El Departamento de Educación ha contabilizado este curso en su Registro de Violencias del Alumnado (REVA) un total de 5.331 incidentes en lo que llevamos de curso. Dentro de esa cifra destacan 1.718 casos de acoso escolar, más de 500 episodios de agresiones —sin detallar su naturaleza— y 165 situaciones vinculadas a la discriminación. Un escenario que refleja un deterioro de la convivencia en los centros educativos catalanes.

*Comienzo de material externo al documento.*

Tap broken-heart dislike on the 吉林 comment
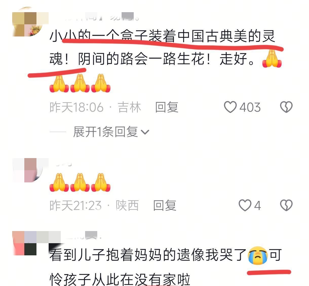The width and height of the screenshot is (309, 286). [286, 107]

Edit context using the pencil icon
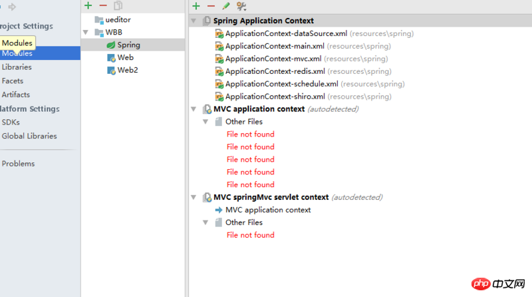226,6
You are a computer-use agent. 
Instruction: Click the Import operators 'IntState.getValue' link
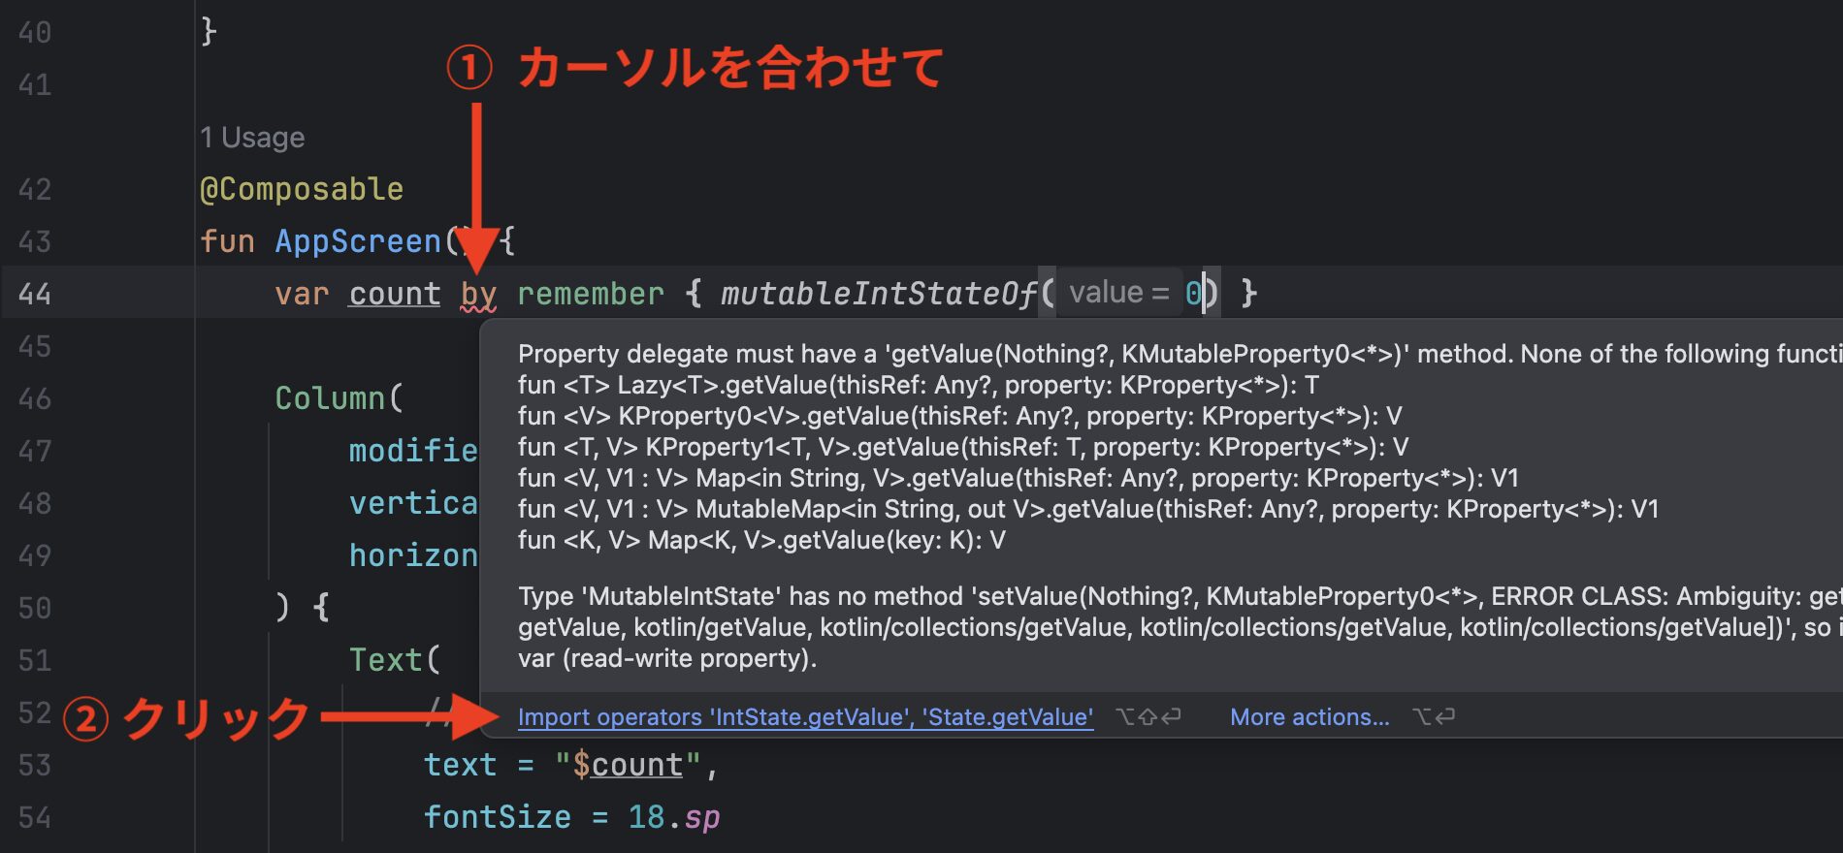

Ante este aumento de conflictos avanzado por El Español, la Generalitat ha decidido poner en marcha una iniciativa inédita: la presencia de agentes de los Mossos d’Esquadra en institutos considerados especialmente problemáticos. Se trata de un plan piloto que afecta a 13 centros repartidos por Cataluña, donde los policías patrullarán sin uniforme y sin armas, integrándose en el día a día escolar con un enfoque preventivo.
El programa, impulsado conjuntamente por los departamentos de Educación e Interior, busca anticiparse a situaciones de riesgo y mejorar la seguridad en los entornos educativos. Desde el sindicato SAP-ME, mayoritario entre los Mossos, defienden la medida como una respuesta lógica a una realidad que, aseguran, ha ido empeorando. Su portavoz, Imma Viudes, insiste en que el profesorado se ve desbordado y que los docentes no deberían asumir funciones de seguridad.
El sindicato USTEC sostiene que el origen de los problemas es estructural: aulas masificadas, falta de recursos, escasez de personal de apoyo y una financiación insuficiente desde hace años.
Desde el ámbito educativo también se advierte de que la convivencia no se resolverá con medidas de carácter policial. Reclaman, en cambio, más inversión en orientación, reducción de ratios y refuerzo del personal docente y de apoyo. A su juicio, introducir agentes en los pasillos puede cambiar la forma en la que se gestionan los conflictos, pero no elimina sus causas de fondo.
En paralelo, algunos sectores apuntan a factores adicionales que podrían estar influyendo en el aumento de la conflictividad, como los cambios sociales en las aulas. Entre ellos se menciona el crecimiento de la diversidad cultural derivada de los flujos migratorios recientes. No obstante, expertos en educación suelen matizar que este tipo de fenómenos son complejos y que la violencia escolar responde a múltiples variables —económicas, sociales, familiares y educativas—, por lo que simplificar sus causas puede llevar a diagnósticos erróneos.
Desde el ámbito policial, en cambio, insisten en que su presencia no excluye otras soluciones. Consideran que puede ser compatible con las demandas del profesorado y que permitirá actuar antes de que los conflictos escalen. Además, ponen el foco en problemas como el acoso escolar, que califican de urgente.
Más allá de este plan piloto, los datos reflejan una situación preocupante. Informes previos de la Consejería de Interior apuntan a que una amplia mayoría de alumnos percibe violencia en su entorno educativo, y un porcentaje significativo asegura haberla sufrido o presenciado. En el caso de las chicas, las cifras son especialmente elevadas en determinados tipos de agresiones.